Uptodai.com - Pertandingan final ACL Two 2025/2026 berakhir dengan duka mendalam bagi publik Riyadh setelah Al Nassr dipaksa menyerah di tangan wakil Jepang. Bermain di markas sendiri, Stadion Al-Awwal Park, klub berjuluk Faris Najd itu harus merelakan trofi juara terbang ke Negeri Sakura pada Minggu (17/5/2026) dini hari WIB.

Kekalahan tipis 0-1 dari Gamba Osaka menjadi pukulan telak bagi skuat bertabur bintang milik Al Nassr. Padahal, ribuan pendukung sudah memadati stadion dengan harapan besar melihat Cristiano Ronaldo mengangkat piala kontinental pertamanya di tanah Arab. Namun, kenyataan di lapangan justru berbanding terbalik dengan ekspektasi para penggemar.

Dominasi Al Nassr yang Berujung Buntu

Al Nassr sebenarnya tampil sangat dominan sejak peluit pertama dibunyikan oleh wasit. Serangan demi serangan mereka bangun melalui pergerakan lincah Abdulrahman Ghareeb dan kreativitas Joao Felix di lini tengah. Tim tuan rumah tampak sangat bernafsu untuk mencetak gol cepat guna mengamankan keunggulan.
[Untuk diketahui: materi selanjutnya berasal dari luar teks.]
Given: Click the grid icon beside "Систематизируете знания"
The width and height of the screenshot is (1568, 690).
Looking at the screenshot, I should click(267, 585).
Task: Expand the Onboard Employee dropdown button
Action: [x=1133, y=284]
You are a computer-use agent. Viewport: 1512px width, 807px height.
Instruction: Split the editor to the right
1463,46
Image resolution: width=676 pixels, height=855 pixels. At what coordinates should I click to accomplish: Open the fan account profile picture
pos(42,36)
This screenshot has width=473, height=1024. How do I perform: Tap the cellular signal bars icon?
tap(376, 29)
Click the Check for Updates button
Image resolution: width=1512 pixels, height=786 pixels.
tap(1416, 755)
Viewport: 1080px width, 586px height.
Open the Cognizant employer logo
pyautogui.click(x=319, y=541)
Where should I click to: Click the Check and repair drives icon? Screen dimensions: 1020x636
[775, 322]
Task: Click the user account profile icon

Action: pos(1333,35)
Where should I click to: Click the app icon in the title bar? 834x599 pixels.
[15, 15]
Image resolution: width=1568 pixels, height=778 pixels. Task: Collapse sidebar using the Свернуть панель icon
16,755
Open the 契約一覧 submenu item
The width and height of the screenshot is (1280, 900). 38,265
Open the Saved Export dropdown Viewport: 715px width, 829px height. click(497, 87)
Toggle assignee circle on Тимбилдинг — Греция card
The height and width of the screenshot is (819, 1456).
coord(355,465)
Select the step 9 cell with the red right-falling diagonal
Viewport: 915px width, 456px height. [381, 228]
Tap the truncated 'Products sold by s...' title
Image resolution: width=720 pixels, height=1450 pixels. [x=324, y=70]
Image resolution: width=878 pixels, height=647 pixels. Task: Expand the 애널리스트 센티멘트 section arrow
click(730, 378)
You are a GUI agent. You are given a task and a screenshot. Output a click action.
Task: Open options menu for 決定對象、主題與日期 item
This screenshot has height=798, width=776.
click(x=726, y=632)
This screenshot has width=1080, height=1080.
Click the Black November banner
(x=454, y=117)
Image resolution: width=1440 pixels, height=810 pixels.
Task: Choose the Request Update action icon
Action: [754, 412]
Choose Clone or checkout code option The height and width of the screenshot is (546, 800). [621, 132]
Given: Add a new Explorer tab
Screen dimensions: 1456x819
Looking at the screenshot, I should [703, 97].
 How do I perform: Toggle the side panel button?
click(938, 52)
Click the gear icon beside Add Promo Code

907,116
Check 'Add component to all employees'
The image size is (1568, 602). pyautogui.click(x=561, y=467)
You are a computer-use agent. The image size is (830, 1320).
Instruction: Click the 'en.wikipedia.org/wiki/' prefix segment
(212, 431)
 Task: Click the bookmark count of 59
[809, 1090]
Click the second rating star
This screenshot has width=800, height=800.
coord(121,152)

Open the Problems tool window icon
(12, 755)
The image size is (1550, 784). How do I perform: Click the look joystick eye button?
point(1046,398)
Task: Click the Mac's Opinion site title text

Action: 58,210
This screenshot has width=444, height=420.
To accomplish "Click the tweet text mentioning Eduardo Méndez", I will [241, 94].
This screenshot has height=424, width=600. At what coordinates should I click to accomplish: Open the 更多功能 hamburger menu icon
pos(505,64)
Namun, ketangguhan kiper Gamba Osaka, Rui Araki, menjadi tembok besar yang sangat sulit ditembus oleh lini depan Al Nassr. Araki tercatat melakukan beberapa penyelamatan krusial, termasuk menepis tembakan keras Joao Felix pada menit ke-11. Disiplinnya barisan pertahanan wakil Jepang ini membuat frustrasi para pemain depan tuan rumah.

Gol Tunggal Deniz Hummet Bungkam Al-Awwal Park

Petaka bagi tuan rumah datang pada menit ke-30 melalui sebuah skema serangan balik yang sangat rapi dan efektif. Berawal dari umpan matang yang dilepaskan oleh Issam Jebbali, Deniz Hummet berhasil meloloskan diri dari kawalan bek Al Nassr. Penyerang Gamba Osaka tersebut kemudian melepaskan tembakan akurat yang mengoyak jala gawang.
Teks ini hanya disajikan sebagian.